WHAT TO PRODUCE: Extract, word for word, each line from the line holding "Task: Click the Application Overview heading" through the end of the records. Omit every picture.

DATA FOR ANALYSIS:
__________________________________________________
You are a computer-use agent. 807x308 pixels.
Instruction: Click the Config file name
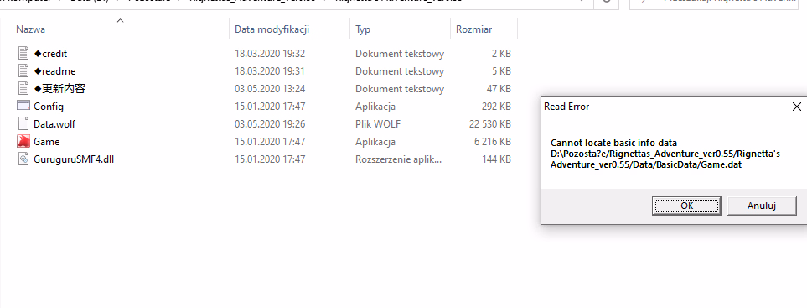pos(49,107)
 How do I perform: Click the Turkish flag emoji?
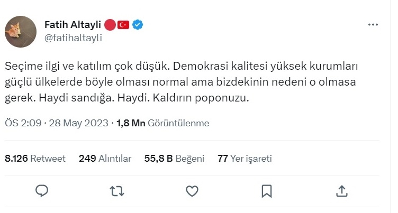pos(123,25)
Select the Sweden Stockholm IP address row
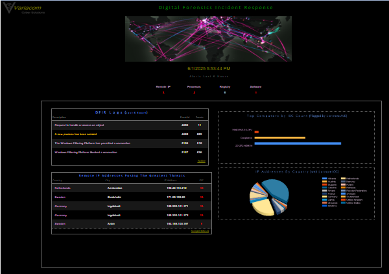Viewport: 389px width, 274px height. pos(130,197)
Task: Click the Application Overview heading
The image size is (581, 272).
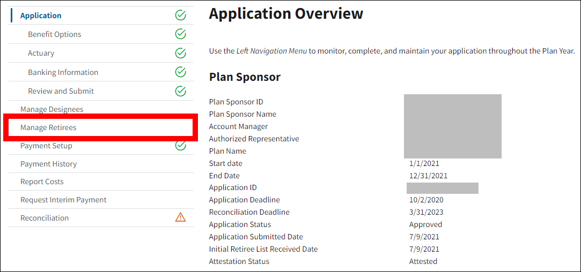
__________________________________________________
RESPONSE:
Task: Click the Application Overview heading
The image size is (581, 272).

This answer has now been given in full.